[Stored data]
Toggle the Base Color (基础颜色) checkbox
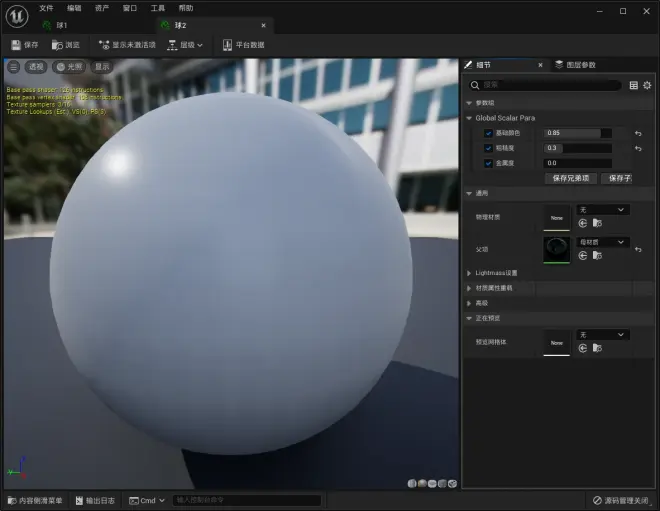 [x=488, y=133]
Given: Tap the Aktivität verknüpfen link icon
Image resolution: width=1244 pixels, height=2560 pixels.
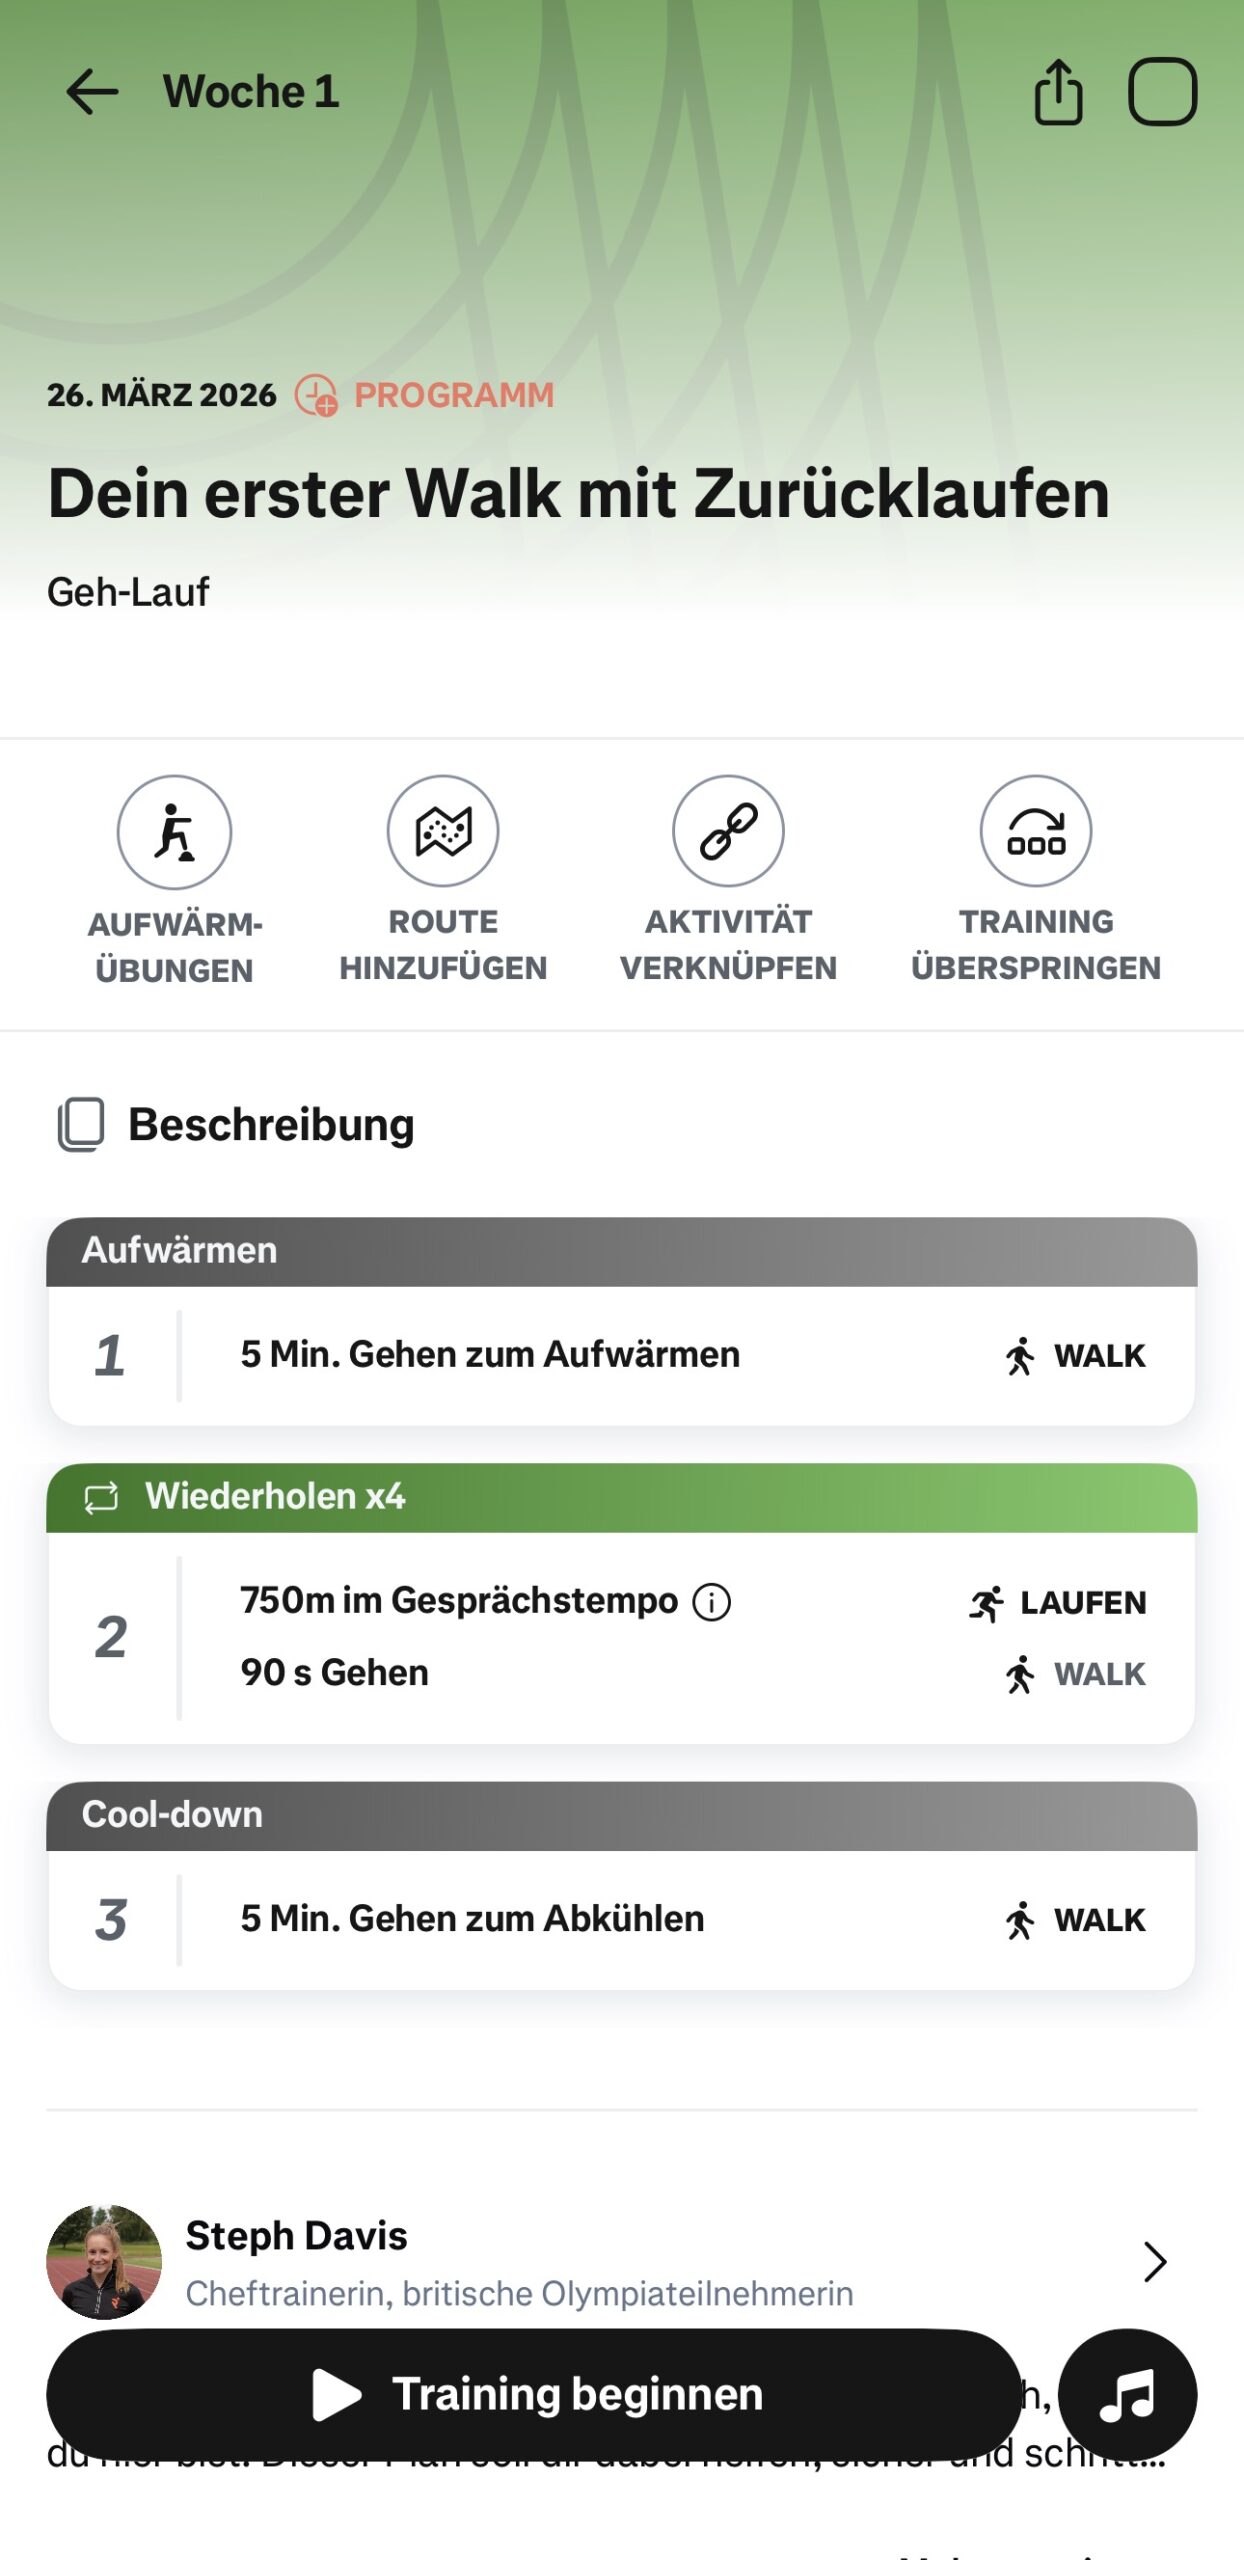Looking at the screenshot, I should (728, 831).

- **WHAT TO WORK ON**:
Copy out the data verbatim, with no pictures.

- **ANSWER FOR THE TASK**:
Toggle the Base Color (基础颜色) checkbox
 [x=488, y=133]
Given: Tap the Aktivität verknüpfen link icon
Image resolution: width=1244 pixels, height=2560 pixels.
Looking at the screenshot, I should (728, 831).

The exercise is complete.